- Convenience Store Boy Friends key visual

コンビニカレシ (Konbini Kareshi)
- Genre: Romance, slice of life
- Written by: Tsukuba
- Illustrated by: Makoto Sensaki
- Published by: Kadokawa
- Imprint: Enterbrain Mook
- Original run: May 2015 – September 2017
- Volumes: 4
- Directed by: Hayato Date
- Written by: Sayaka Harada
- Music by: Hanae Nakamura; Natsumi Tabuchi; Takashi Ōmama;
- Studio: Pierrot
- Licensed by: Crunchyroll
- Original network: TBS, BS-TBS, TBS Channel 1
- Original run: July 6, 2017 – September 28, 2017
- Episodes: 12

= Convenience Store Boy Friends =

Light novel and anime series

Convenience Store Boy Friends (コンビニカレシ, Konbini Kareshi) is a Japanese multimedia project developed by Kadokawa's B's Log Comic magazine with collaboration by Lawson. The project started in 2015 and has already released mooks and bundles with drama CDs. It centers around a group of male high school students who always stop at a convenience store on their way home from school. An anime television series adaptation animated by Pierrot and directed by Hayato Date aired from July 6 to September 28, 2017 on TBS.

==Synopsis==
The series tells the story of the boys falling in love and follows each of the students on their every day journey as they explore the sentiments and feelings of love right up until the moment they confess it to their chosen ones.

==Characters==
===Male characters===
- Haruki Mishima (三島 春来, Mishima Haruki)

Haruki is a high school freshman and swimming club member. In kindergarten, a girl read him a fairy tale and gave him the book. Haruki later found out the girl is Mashiki Misora, the twin sister of Mashiki Miharu. But, he still falls in love with Miharu. He reunited with Miharu at the convenience store near the high school.
- Towa Honda (本田 塔羽, Honda Towa)

An easy going friend of Haruki, Towa is a high school freshman who joined the soccer club who often sleeps over at Haruki's house. He becomes interested in his class representative, Mami Mihashi, after finding out she likes cute things and shojo manga, just like him.
- Mikado Nakajima (中島 帝, Nakajima Mikado)

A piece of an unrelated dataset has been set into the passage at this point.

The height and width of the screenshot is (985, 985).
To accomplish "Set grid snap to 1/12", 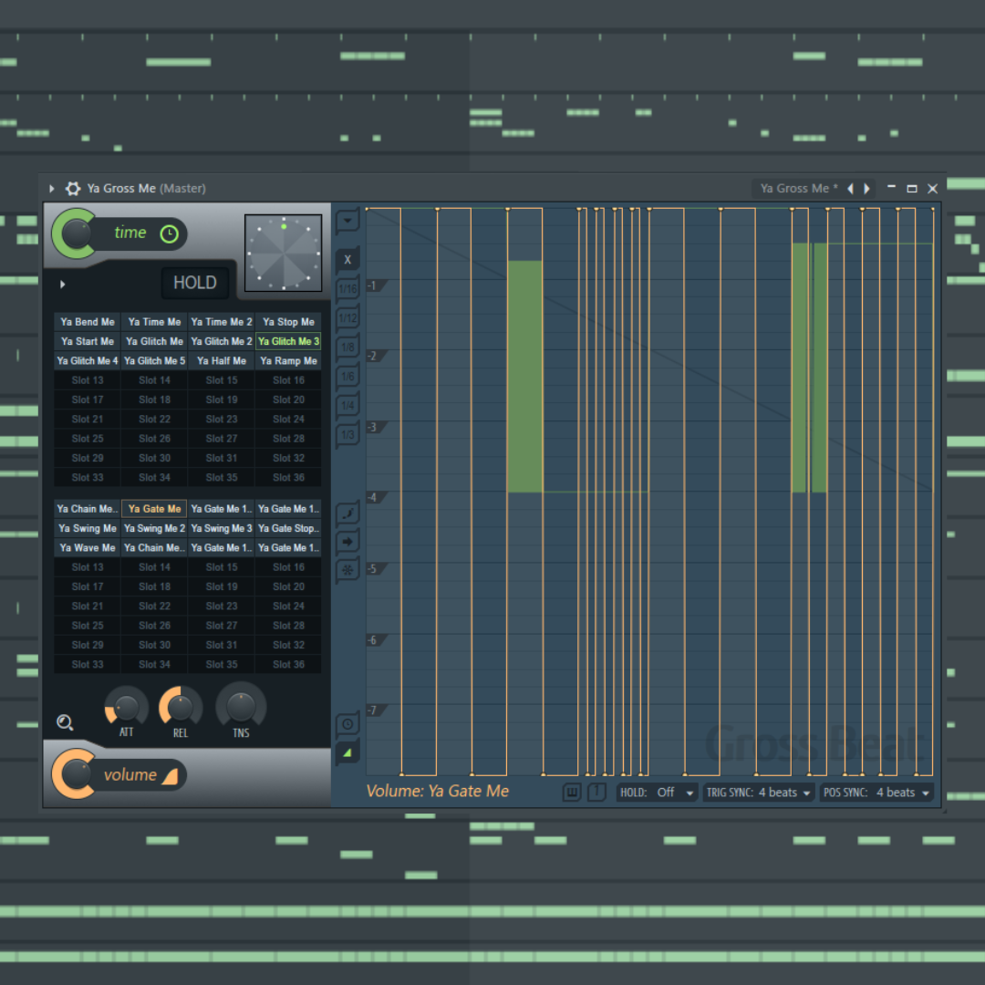I will point(347,317).
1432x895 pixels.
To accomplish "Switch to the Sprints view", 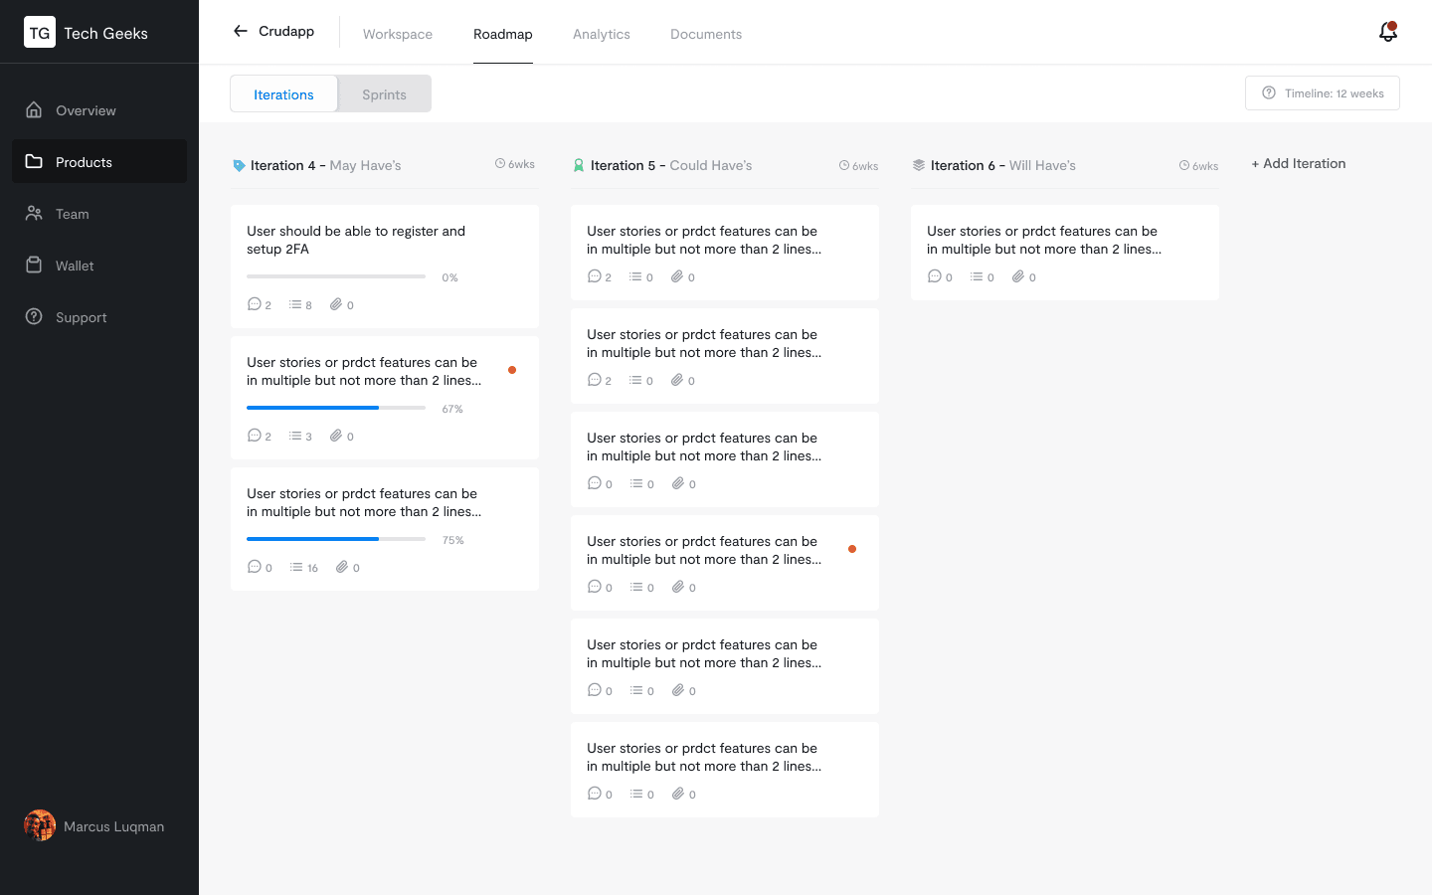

 The student council president in love with his step-sister Waka Kisaki.
- Nasa Sanagi (佐名木 凪瑳, Sanagi Nasa)

 He is in the cooking society and a talented chef.
- Natsu Asumi (明日海 夏, Asumi Natsu)

 He is in the Track & Field Club and loves running more than anything else.
- Masamune Sakurakouji (櫻小路 正宗, Sakurakōji Masamune)

 The student council vice-president who is a good friend of Mikado Nakajima.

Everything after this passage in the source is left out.